Cappellacci si dimette, Di Cristofaro: «Squadra non adatta per lui»

L’AQUILA. Tocca a Dario Bolzan riportare L’Aquila in serie D. I rossoblù cambiano allenatore. Dopo il pareggio di mercoledì con il Capistrello, Roberto Cappellacci ha rassegnato le dimissioni. Il tecnico di Tortoreto è stato irremovibile e ha comunicato alla società di non volere più andare avanti. Evidentemente, oltre ai risultati e alle prestazioni poco convincenti, non c’era più la giusta serenità per proseguire il lavoro iniziato nel 2018, quando Cappellacci prese L’Aquila dalla Prima categoria.
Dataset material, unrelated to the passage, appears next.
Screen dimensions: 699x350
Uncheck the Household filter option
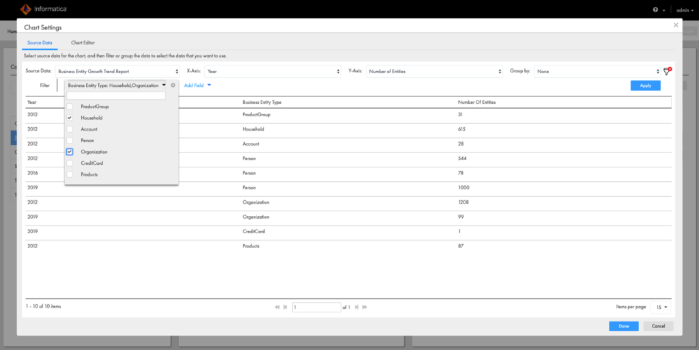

Qualcosa si è rotto, ecco perché ieri mattina l’allenatore rossoblù si è tirato fuori, nonostante l’obiettivo promozione sia ancora alla portata (-2 dal Chieti capolista con 8 gare da giocare). «Ho fatto di tutto per trattenerlo», spiega il co-presidente Gabriele Di Cristofaro, «perché Cappellacci è il mio pupillo e L’Aquila non vedrà più un allenatore del genere. Dopo la gara col Capistrello, mi ha detto che non se la sentiva più di andare avanti. Sono stato costretto a malincuore ad accettare le sue dimissioni». Il nuovo allenatore dell’Aquila è Dario Bolzan, vecchia conoscenza del calcio rossoblù per aver giocato nel capoluogo nella stagione 2008-2009 che si concluse con la promozione in D dopo lo stop del campionato a causa del terremoto del 6 aprile. Il 46enne allenatore argentino ha iniziato la sua carriera in panchina nella Folgore Veregra, nella stagione 2014-2015, vincendo l’Eccellenza. Nelle due stagioni successive, ha ottenuto due salvezze in D con il Castelfidardo, prima dell’esperienza nella Primavera del Parma. Nel 2018-2019 è subentrato a Nico Stallone sulla panchina del Giulianova, raggiungendo la salvezza in D. Lo scorso anno, a dicembre, si è accasato all’UniPomezia (Eccellenza laziale).
Bolzan ha diretto ieri il primo allenamento e domenica debutterà in casa con l’Angolana. Poco tempo per lavorare, conoscere i giocatori e calarsi nella categoria, ma ora i rossoblù non possono più sbagliare. Nello staff di Bolzan, il vice Augusto Scarsella che prende il posto del dimissionario Andrea Sciarra. Restano il preparatore dei portieri Giancarlo Petrocco, il preparatore atletico Maurizio Bilanzola e Daniele Galeota ed Eugenio Morsani nello staff sanitario.
Cappellacci paga alcune scelte discutibili, come quella di adattare alcuni giocatori in altri ruoli, vedi Di Paolo esterno, Catalli mezzala, Micciché punta e Zanon play. Ma anche a livello di costruzione della squadra qualcosa non ha funzionato, soprattutto nella scelta dei fuoriquota. Se il Chieti si è ripresentato al nuovo mini torneo con un mercato importante e scelte mirate, L’Aquila non ha migliorato la rosa. «Anche noi abbiamo le nostre colpe», ammette Di Cristofaro, «perché è stata allestita una squadra forte, ma con giocatori non adatti al gioco di Cappellacci. Il Chieti? È la favorita per la D, ma io credo ancora nella promozione. Ora, però, dipende dai giocatori».